[Stored items]
------------------------------------
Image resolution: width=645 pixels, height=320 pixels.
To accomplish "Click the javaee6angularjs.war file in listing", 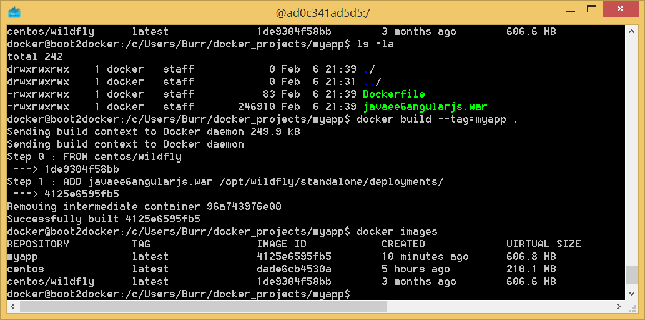I will coord(425,106).
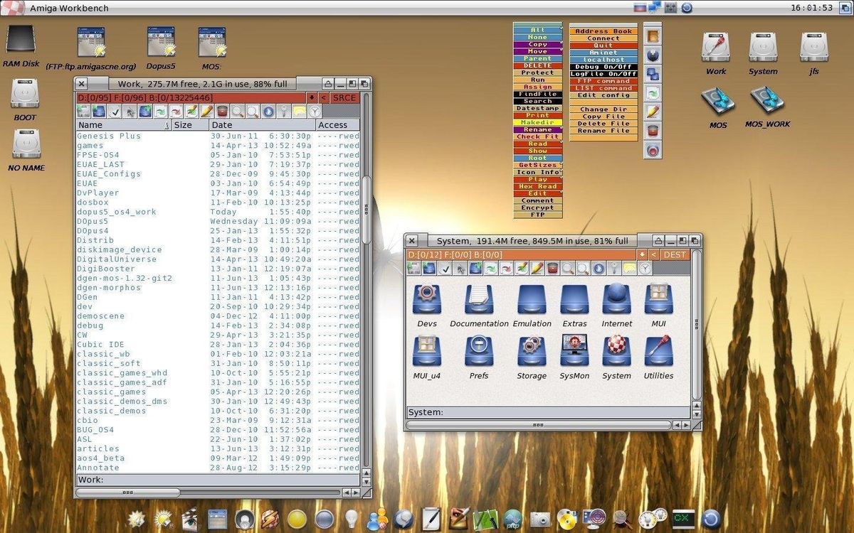The width and height of the screenshot is (854, 533).
Task: Open the path dropdown arrow in the System lister
Action: pyautogui.click(x=643, y=254)
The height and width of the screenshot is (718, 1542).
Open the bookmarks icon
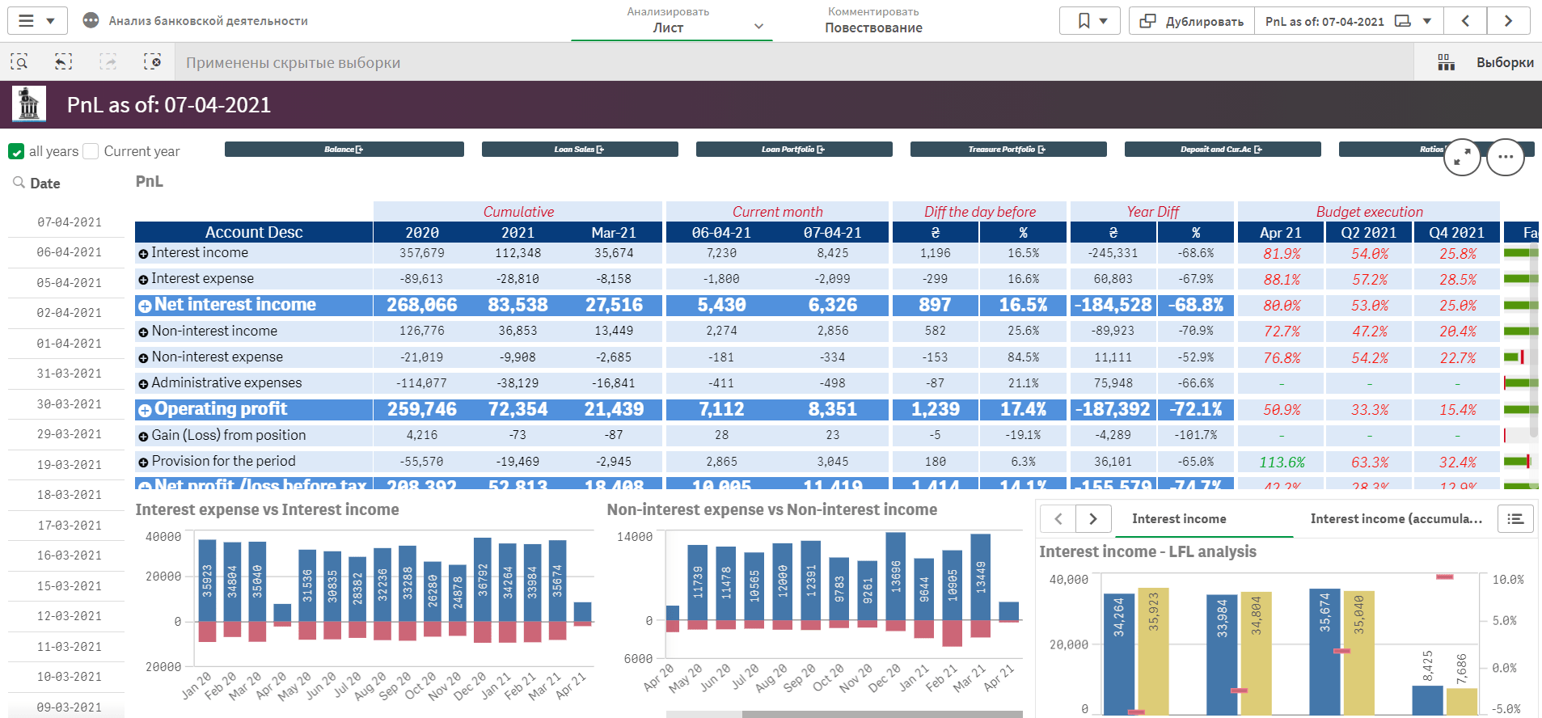1084,21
------------------------------------
» **PROBLEM REQUIREMENTS**
To answer, repeat exactly the lines from the line containing "The height and" through the last line of the data above, leaving out all pictures.

» **WRITTEN RESPONSE**
The height and width of the screenshot is (718, 1542).
Open the bookmarks icon
1084,21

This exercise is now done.